Intravenous iron can be used to effectively label stem cell transplants so they can be tracked in target tissues—such as arthritic joints—according to a recent study conducted at Stanford University School of Medicine.
According to the study, intravenous iron can be utilized to effectively label stem cell transplants so they can be tracked in target tissues using magnetic resonance imaging (MRI). As is widely understood, mesenchymal stem cells (MSCs) derived from bone marrow appear to have remarkable potential in the field of cell-based therapy and tissue regeneration.
Heike Daldrup-Link, M.D., associate professor at Stanford University School of Medicine, notes that investigators have long worked with transplanted MSCs to get them to repair damaged joints by promoting the generation of bone, cartilage and connective tissue.
The problem, as Daldrup-Link sees it is that when stem cells are transplanted they often die and disappear from the transplant site. To confirm that a transplant has been successful, the investigator must track the stem cells they have introduced into the body and find out where they are and what they are doing.
Present practice is to remove the stem cells from the donor and culture them with an iron oxide solution before transplanting them in the patient. This raises the risk of contamination of the stem cells. The Stanford researchers propose that the stem cells can be treated in vivo by giving the donor an iron supplement intravenously prior to the harvesting of the stem cells. Iron oxide, which can be tracked using magnetic resonance imaging (MRI), would be taken up by the donor cells including the stem cells that are due to be transplanted.

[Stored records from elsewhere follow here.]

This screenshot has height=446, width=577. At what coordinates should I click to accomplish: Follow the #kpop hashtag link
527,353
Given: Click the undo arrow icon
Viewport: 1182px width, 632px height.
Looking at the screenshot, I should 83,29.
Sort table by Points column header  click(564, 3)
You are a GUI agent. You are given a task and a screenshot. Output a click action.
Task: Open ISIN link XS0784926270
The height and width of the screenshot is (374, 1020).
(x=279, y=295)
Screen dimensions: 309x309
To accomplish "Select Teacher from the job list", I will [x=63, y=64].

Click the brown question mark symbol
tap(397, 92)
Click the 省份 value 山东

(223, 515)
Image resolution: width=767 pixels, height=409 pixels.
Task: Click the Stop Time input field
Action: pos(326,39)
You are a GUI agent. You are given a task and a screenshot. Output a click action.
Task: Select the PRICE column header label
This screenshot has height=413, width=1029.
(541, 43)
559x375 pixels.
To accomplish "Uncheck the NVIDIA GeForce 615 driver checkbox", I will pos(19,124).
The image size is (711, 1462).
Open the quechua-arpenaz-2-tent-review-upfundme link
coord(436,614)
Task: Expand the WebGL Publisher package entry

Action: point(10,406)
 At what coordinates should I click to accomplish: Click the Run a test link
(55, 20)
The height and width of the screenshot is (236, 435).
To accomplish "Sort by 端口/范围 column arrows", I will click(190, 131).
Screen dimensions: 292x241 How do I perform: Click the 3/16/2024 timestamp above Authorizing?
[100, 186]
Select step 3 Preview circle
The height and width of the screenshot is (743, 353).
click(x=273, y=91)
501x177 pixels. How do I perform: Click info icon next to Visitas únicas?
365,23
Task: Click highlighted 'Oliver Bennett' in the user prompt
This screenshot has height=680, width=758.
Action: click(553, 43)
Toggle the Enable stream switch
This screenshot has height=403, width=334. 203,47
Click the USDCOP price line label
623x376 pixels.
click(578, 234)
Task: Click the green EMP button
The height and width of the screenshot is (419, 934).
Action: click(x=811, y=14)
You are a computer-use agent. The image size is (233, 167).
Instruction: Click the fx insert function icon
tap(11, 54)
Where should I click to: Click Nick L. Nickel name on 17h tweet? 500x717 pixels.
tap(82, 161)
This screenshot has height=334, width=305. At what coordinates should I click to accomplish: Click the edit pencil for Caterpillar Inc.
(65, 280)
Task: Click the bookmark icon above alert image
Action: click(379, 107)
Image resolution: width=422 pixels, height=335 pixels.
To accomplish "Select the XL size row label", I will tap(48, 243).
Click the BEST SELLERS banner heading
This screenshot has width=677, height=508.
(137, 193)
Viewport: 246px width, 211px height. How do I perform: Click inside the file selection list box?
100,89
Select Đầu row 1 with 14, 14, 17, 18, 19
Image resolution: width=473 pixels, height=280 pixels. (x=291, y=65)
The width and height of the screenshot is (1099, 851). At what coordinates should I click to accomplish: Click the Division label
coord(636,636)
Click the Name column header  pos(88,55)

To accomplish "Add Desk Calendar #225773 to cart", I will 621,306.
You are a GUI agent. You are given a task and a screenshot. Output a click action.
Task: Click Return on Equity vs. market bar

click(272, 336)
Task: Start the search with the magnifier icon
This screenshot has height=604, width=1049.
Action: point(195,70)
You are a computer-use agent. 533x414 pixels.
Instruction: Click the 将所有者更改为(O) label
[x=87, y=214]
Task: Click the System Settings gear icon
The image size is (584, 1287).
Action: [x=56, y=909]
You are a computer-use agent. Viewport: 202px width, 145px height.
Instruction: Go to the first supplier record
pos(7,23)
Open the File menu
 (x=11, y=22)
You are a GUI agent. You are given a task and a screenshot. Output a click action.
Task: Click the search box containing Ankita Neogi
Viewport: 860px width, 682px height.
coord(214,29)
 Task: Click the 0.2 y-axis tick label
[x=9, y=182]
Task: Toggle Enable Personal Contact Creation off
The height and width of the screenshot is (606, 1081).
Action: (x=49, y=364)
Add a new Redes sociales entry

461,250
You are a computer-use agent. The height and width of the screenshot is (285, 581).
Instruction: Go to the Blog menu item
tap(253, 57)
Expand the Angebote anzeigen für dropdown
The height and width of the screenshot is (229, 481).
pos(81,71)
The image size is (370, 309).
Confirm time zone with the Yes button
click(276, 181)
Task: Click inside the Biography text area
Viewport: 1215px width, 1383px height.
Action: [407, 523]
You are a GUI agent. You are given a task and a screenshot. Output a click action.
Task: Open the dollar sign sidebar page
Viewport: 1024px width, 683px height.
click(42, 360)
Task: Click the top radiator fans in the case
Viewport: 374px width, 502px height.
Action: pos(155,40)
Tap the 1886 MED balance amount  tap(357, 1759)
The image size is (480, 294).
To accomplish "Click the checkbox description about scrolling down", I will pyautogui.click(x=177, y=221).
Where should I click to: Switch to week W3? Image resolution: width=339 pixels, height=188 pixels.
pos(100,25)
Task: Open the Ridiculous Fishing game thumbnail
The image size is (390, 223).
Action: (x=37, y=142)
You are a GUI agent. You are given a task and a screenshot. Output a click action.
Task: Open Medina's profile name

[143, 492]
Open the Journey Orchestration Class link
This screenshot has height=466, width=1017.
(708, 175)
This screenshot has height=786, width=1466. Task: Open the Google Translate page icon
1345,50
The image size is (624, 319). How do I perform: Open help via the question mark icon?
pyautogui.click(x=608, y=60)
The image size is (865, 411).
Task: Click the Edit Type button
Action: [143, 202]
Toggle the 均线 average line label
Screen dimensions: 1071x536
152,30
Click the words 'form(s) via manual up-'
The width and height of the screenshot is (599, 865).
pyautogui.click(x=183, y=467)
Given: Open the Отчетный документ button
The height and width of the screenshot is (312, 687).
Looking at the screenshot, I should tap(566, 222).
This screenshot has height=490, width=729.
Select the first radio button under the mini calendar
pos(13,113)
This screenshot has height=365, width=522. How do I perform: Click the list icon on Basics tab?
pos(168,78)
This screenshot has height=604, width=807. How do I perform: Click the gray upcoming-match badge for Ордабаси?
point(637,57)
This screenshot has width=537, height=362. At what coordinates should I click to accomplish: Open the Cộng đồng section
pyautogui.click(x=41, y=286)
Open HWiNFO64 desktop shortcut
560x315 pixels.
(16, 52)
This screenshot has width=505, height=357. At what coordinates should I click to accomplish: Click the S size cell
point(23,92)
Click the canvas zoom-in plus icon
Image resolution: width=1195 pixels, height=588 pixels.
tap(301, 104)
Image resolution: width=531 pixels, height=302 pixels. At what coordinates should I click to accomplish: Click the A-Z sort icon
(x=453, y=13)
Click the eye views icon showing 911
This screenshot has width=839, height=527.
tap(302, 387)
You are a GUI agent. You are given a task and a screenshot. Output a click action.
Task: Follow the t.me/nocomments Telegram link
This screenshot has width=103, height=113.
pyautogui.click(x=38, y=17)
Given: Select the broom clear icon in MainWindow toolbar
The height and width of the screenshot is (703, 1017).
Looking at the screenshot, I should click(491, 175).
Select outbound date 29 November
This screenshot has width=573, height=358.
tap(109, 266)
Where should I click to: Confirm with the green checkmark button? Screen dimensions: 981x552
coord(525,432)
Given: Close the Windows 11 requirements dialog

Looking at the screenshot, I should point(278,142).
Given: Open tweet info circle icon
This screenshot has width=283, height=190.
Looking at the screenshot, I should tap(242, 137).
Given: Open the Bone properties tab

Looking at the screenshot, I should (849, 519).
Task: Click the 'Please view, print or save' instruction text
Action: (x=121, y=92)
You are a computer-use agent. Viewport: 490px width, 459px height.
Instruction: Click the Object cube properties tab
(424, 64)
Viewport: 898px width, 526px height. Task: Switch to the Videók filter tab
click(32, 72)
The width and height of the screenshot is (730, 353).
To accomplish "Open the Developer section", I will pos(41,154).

Researchers at Stanford University School of Medicine have tried this on rats and it worked. They injected the rats with ferumoxytol, an iron supplement approved for human use, 48 hours before extracting stem cells from their bone marrow. The uptake of iron by stem cells was found to be greater after administration of in vivo ferumoxytol than it had been with the conventional ex vivo-labeling technique.
They transplanted the stem cells into knee cartilage defects of seven rats and tracked them with MRIs for up to a month. Microscopic examination revealed the presence of iron in the stem cells and proved that repair was ongoing in the damaged joints.
This non-invasive monitoring of the accumulation and movement of stem cells, if further developed, will be helpful for clinicians to determine whether cell delivery has taken place in the targeted site.